During my almost 8 years in the Army I attended - and graduated from - the Sapper Leader Course. Sapper school is not the toughest thing the Army can do to you, but it’s pretty damn tough. There, high stress, sleep deprivation, hunger, and extreme physical exertion are the normal states of being. I won’t go through the whole thing - Google it or just watch the Military Channel. My point is, when I finished Sapper school, I thought I was pretty tough. Having never served in combat, it is probably the toughest thing I have ever done. The last month has been pretty stressful and - in some respects - I think it rivals my experience in Sapper school.
We spend most of each day at the hospital. We arrive sometime between 8 and 9 each morning, and we leave sometime between 6 and 10 each night. Although we are lucky in the fact that we sleep in our own bed each night, the sleep is not as restful as I wish it was. This adds a little to the stress.
From after the first week or so – when the roller coaster ride leveled out a bit – up until the time Ginny came off the ventilator, our days were filled with incremental improvements. Each day Ginny got a little bit better and there was something to aim for. Over the last week or so, we’ve been able to hold her and take a more active role in her care. She has been awake and alert and has even started to show a little bit of her feisty personality. That has been great. We’ve been trying to get her to breastfeed, though not yet successfully. Unfortunately, the wild stress of the roller coaster ride has been replaced by the quiet stress of anticipation.
Tomorrow will be our last day with Ginny before her surgery. We plan to spend most of it with her while she is alert. Early Tuesday morning – probably around 7 o’clock - she will be transferred from the NICU to the surgery floor. They will begin her day by getting the anesthesia going – including a paralytic – intubating her and getting her hooked up to a ventilator again. The surgery will start by opening her chest at the sternum and then hooking her to a heart-lung bypass machine. The surgeon will then correct her transposed arteries. It sounds simple enough, but he will have to disconnect (read: cut) her aorta and pulmonary artery, switch them around and stitch them back together in the correct positions. While they are in there, they will close her duct (PDA) and repair the hole between her atria (ASD).
The surgery itself will take around 8 hours. Rachel and I do not plan on spending that time in the waiting room. We are going to get away from the hospital, get some breakfast, see a movie – something other than sit and wait. The surgical team will have our cell number and we won’t be too far away from the hospital.

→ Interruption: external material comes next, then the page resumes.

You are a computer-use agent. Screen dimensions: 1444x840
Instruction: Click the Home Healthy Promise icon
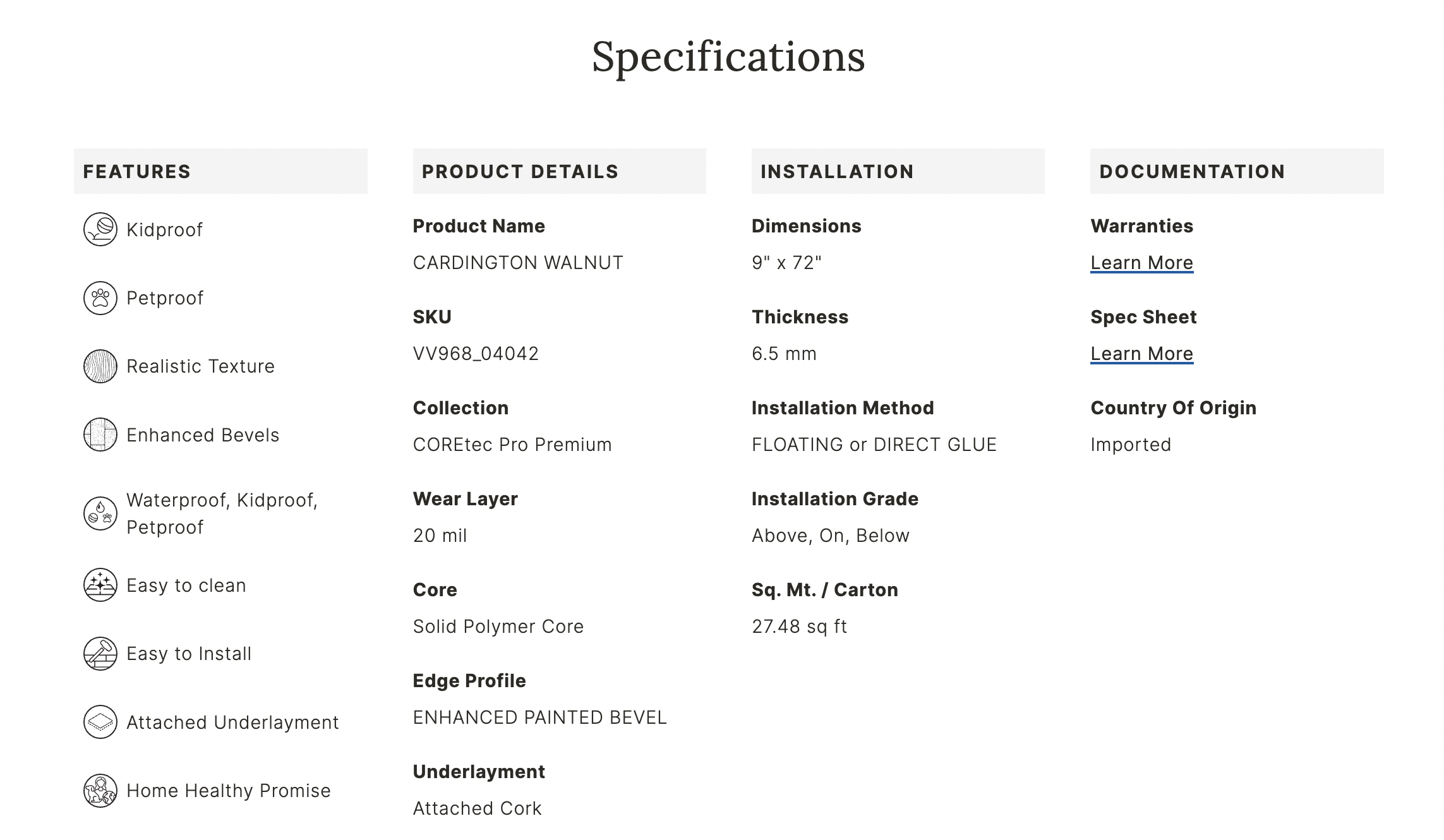point(100,790)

Ginny will go from the operating room to the Pediatric Intensive Care Unit (PICU) after her surgery. Although the correction will be complete, her chest will remain open for 3 to 5 days. She will have a gore-tex patch and a sterile dressing, as well as several tubes and lines into her chest. The lines are there to administer medications and measure the pressures in the chambers of her heart and great vessels. I’m told they keep the chest open to eliminate the need to re-open in case of complications and to avoid complications from swelling or fluid around the heart. As she starts to recover, the lines and tubes will be removed.
Once the swelling has gone down and the surgeons are ready, they will close her chest right there in the PICU. Until that happens, we’re going to limit her contact with people other than Rachel and me, and we’re going to limit our contact with other people. We’re trying to reduce her risk of infection - so, if you’re in Gainesville, please don’t be offended if we don’t invite you in.
Ginny will stay on the ventilator for about a week after her chest is closed. She’ll remain sedated to some degree until then, so we probably won’t see her very much with her eyes open for a couple weeks after tomorrow. After she comes off the ventilator, her big challenge will be learning to feed.
As you can see – even though we’ve come a long way in a month – we still have a long way to go before we can bring our beautiful girl home. We’re guessing it will be somewhere close to another month before that will happen. We couldn’t have made it this far without all of the loving support and prayers of our friends and families. Please keep praying as we head into this new phase of Ginny’s treatment. We’ve made it to Base Camp, now we’ve got to make an attempt at the summit.